**Task material:**
■ ■ ■ ■ ■
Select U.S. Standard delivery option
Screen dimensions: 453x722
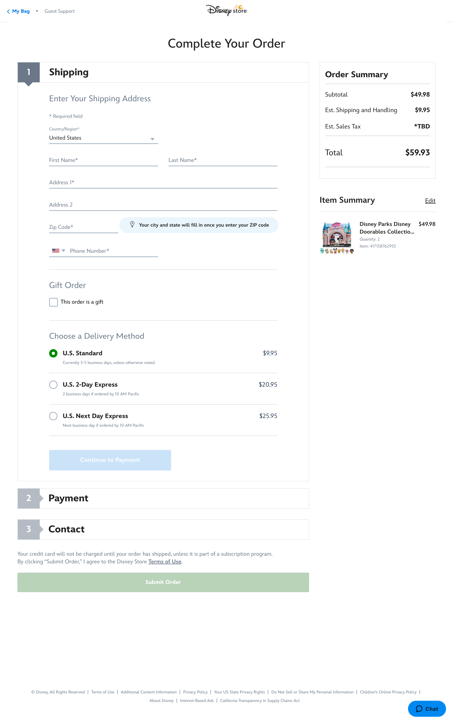pyautogui.click(x=53, y=353)
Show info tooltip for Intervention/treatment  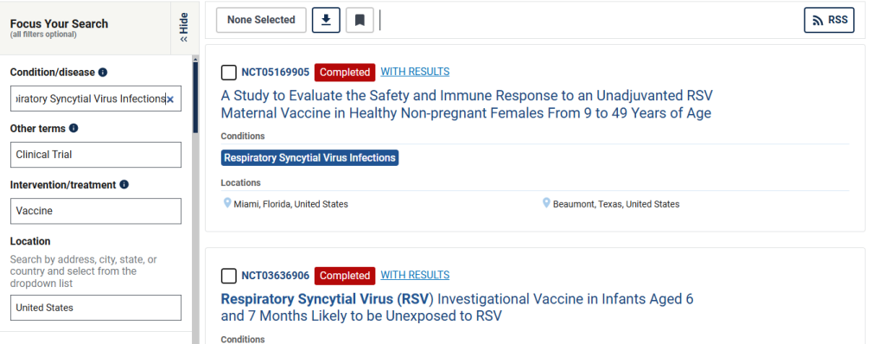[124, 185]
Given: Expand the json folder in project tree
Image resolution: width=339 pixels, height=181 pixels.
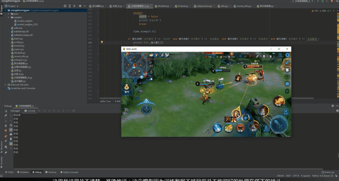Looking at the screenshot, I should [x=9, y=14].
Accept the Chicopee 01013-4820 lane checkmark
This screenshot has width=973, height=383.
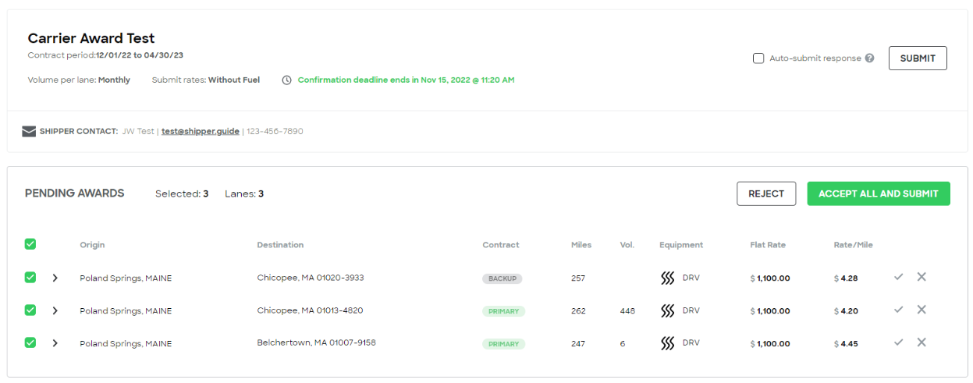[899, 310]
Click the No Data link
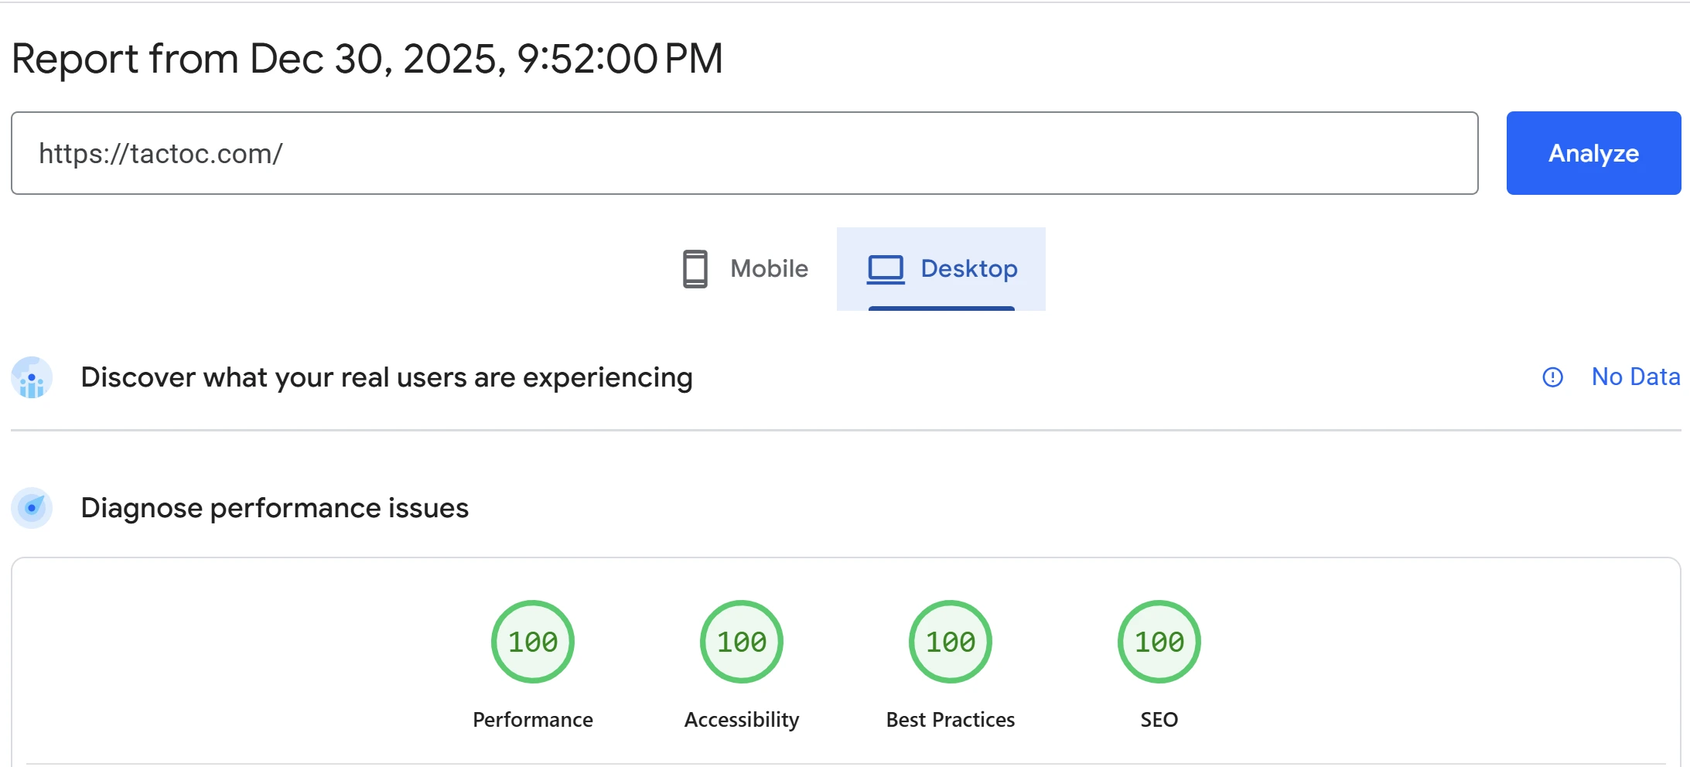This screenshot has height=767, width=1690. [x=1635, y=377]
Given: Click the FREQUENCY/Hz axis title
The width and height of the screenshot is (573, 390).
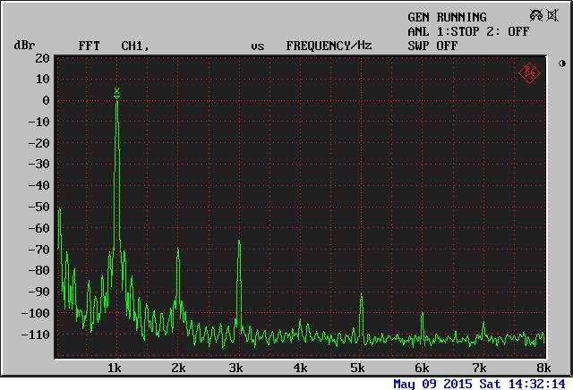Looking at the screenshot, I should pos(329,46).
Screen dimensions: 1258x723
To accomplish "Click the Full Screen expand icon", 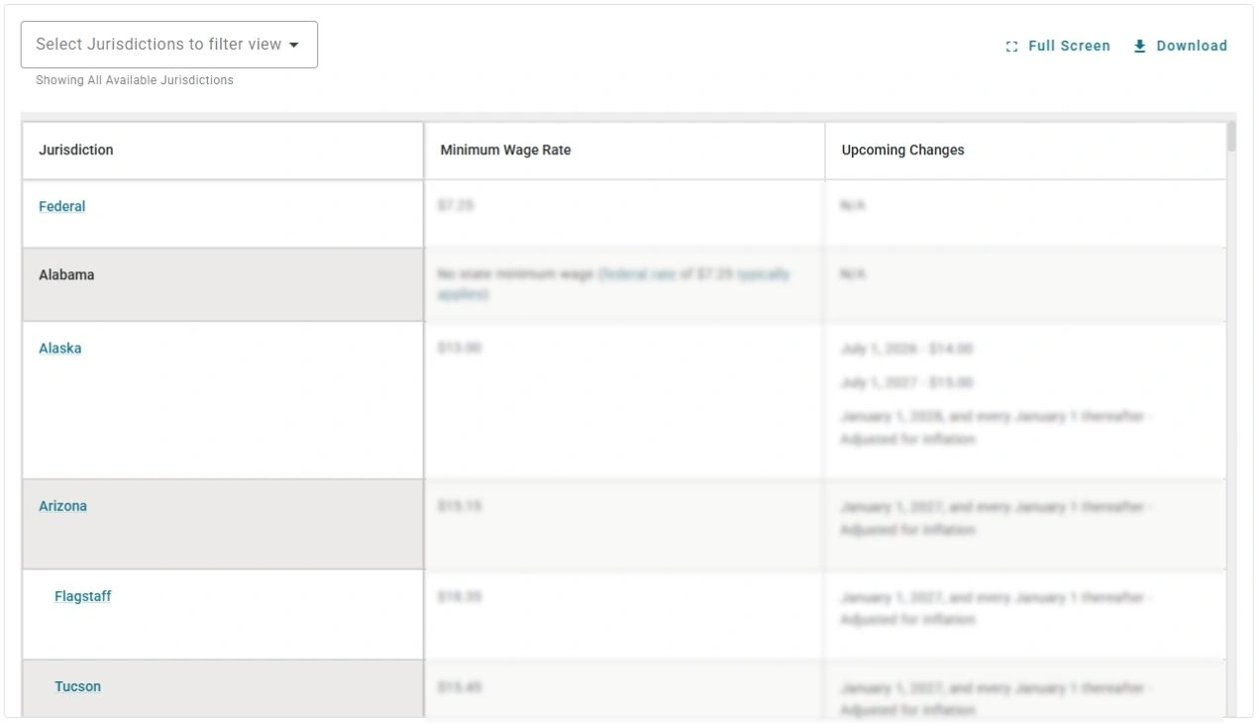I will click(1011, 47).
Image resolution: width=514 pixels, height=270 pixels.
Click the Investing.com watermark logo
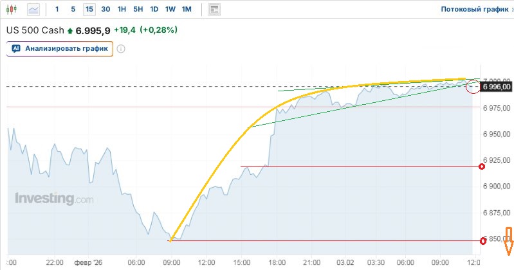[55, 199]

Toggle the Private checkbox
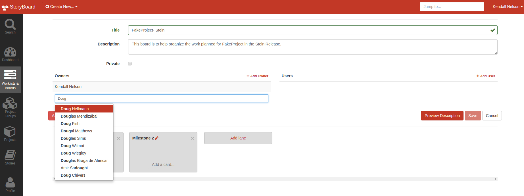(130, 64)
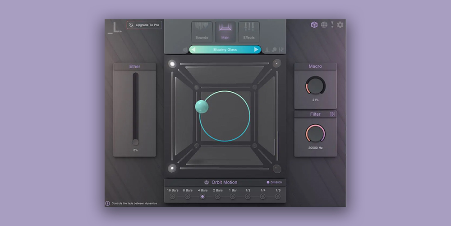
■ ■ ■ ■ ■
Within the entries, find all lines holding "Given" and copy each one.

**Task solution:**
Given: Expand the json folder in project tree
Given: Click the FREQUENCY/Hz axis title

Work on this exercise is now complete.